Stone Worship (Nadukkal Vazhipadu)
Stone Worship was practiced during the Sangam age, more than 2,500 years ago. If someone important died, Nadukkal or Veerarkal (for warriors) were planted in their memory. In Muni worship, it can be either one stone or three stones (or even bricks), decorated with sacred ash (vibuthi), sandal paste (santhanam), and vermilion paste (kumkumam). As a mark of Shiva and Shati, a trident would also be planted.
Statue worship (Uruvam Vazhipadu)
This is a contemporary form of worship in which statues are erected and decorated. These enable devotees to visualize the Muni. Depending on the particular kind of Muni, insignias like the sickle (aruval), sword, and mace are also used. Many theories abound on the origins of Munis. Mythological stories, too, exist in the oral tradition. One of the oldest oral traditions says that Munis were created for protecting Goddess Shakti, who was in the form of Goddess Pachaiamman from 7 Arakar Veerars (Demonic Warriors/ Asuras). At many Pachaiamman temples in Tamil Nadu, one can find statues for these Munis.
The 7 Arakar Veerars are Agni Veeran, Anithanthira Veeran, Thakkapathala Veeran, Thanathanthira Veeran, Ilakana Veeran, Elilkana Veeran, and Ugra Veeran. In recent decades, Gurukkals in places like Singapore and Malaysia have been trying to identify the Munis with Shiva himself by merging the story of Muni with that of Daksha Yagam. These Gurukkals claim that 7 Munis called Saptha Muni emerged from Shiva’s face to destroy Daksha's Yagam or fire sacrifice.
However, written Puranas like the Vayu Purana prove that the Munis or Muniswaran, or Muniandi are not related to the Daksha Yagam. They are not mentioned anywhere in these Puranas.
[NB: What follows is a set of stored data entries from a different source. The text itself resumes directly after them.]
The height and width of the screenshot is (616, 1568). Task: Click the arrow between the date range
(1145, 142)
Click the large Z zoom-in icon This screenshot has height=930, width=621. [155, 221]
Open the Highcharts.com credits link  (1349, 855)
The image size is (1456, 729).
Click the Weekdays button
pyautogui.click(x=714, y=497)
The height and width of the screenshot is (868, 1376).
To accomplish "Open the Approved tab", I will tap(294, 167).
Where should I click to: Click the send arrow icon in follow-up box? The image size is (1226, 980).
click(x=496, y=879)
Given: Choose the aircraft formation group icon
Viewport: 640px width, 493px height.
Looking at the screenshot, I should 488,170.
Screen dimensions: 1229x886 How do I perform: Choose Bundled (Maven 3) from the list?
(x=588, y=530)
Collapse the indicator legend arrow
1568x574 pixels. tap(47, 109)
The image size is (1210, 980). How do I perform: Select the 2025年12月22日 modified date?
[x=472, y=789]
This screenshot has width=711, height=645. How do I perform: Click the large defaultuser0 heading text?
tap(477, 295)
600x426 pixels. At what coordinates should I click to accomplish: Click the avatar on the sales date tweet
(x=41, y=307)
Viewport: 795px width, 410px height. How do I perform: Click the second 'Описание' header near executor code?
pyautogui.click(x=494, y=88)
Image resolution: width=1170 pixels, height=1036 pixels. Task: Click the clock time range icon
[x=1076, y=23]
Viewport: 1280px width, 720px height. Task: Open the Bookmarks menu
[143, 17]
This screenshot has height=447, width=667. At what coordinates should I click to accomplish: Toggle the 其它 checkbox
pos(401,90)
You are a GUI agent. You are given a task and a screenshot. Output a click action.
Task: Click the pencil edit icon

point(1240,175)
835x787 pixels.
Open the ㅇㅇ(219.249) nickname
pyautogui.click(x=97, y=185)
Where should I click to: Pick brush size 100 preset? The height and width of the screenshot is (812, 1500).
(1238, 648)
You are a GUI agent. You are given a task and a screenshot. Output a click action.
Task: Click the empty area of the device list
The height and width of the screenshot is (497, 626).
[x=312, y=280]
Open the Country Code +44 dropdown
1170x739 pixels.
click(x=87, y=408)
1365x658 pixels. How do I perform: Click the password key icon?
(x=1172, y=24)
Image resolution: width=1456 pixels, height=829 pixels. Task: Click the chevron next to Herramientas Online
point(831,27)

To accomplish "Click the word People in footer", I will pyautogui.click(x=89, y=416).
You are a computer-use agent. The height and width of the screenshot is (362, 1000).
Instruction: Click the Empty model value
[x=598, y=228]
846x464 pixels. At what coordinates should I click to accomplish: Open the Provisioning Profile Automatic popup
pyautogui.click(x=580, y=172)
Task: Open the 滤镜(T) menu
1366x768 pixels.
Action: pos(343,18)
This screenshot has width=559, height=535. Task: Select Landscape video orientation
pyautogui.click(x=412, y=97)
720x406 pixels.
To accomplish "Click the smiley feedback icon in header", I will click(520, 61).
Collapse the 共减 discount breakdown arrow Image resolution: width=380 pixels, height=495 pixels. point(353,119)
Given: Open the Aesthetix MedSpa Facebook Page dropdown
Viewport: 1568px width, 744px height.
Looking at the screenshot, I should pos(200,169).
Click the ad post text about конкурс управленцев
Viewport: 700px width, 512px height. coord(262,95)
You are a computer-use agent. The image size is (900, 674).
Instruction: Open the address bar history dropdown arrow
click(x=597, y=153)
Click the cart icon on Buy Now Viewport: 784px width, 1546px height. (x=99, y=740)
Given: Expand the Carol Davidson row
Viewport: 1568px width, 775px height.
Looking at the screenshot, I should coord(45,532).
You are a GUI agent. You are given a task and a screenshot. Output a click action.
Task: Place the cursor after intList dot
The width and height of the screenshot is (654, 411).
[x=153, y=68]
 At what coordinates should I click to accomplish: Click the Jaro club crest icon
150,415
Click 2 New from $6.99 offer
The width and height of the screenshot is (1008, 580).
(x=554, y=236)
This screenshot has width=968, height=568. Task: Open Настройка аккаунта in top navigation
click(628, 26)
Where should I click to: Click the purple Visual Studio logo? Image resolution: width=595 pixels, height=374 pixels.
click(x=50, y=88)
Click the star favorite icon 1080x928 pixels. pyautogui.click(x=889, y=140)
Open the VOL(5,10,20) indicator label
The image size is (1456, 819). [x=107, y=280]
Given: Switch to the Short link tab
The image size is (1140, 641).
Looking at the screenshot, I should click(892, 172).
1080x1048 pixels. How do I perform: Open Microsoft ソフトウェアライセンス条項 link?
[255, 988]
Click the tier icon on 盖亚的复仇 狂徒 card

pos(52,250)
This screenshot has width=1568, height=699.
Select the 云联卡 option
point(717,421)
Apart from their mythological origins, some of the Munis may have a historical origin, too. They could have been former kings, warriors, or sages. Food offerings or Padayals for Munis include both vegetarian and non-vegetarian dishes. But it depends on the type of Muni. For instance, in one of the Pachaiamman temples, only Sem Muni is served non-vegetarian dishes. Paal Muni, who is believed to be of Brahmin origin, is served vegetarian dishes only. The non-vegetarian dish is often cooked after a ritual animal sacrifice.
There are many kinds of Munis. The 7 Munis or Saptha Munis, as listed in one of the ancient Pachaiamman temples, are Muttaiyar Muni, Chinna Muttaiyar Muni, Raya Muni, or Nondi Muni, Jada Muni, Poo Muni, Sem Muni, and Vaal Muni. Kottai Muni is said to be the presiding deity of the annual Jallikattu bullfight in Alanganallur, Tamil Nadu. Paandi Muni is supposedly the chief of the Munis. He is the guardian of the North Gopuram (Tower) of the famous Madurai Meenakshi Amman temple. A legend says that he was the Pandya Emperor Neduncheliyan. Other known Munis include Raja Muni, Lada Muni, Agni Muni, Karu Muni, Veera Muni, Yellai Muni, Rettai Muni, and Kaavu Muni. There is also a concept of Nava Muni (9 Munis).
The deity is worshipped by the Tamil diaspora in countries like Singapore and Malaysia. In Malaysia, migrant Tamils who revered the Munis as their Kula Deivam began Muniandi worship. The family temples they built in the estates and villages later became public temples. As more people started worshipping the Munis, Muni worship became popular. Many contemporary Malaysians are hereditary worshippers of Munis.
Jada Muniswarar matches Shiva’s aspect in its entirety. His entire body is covered with fiery ashes, he has a serpent around his neck and in various forms in his hands. He also appears in the form of Agora and bestows blessings on devotees. Jada Muni is believed to have miraculous powers and can even take the life of Yama by his own foot. All kinds of deities are part of Jada Muniswarar, and he controls them. He can eliminate enemies, evil forces, poverty, and black magic. By performing Jada Muniswarar Homam, we can reap all these benefits.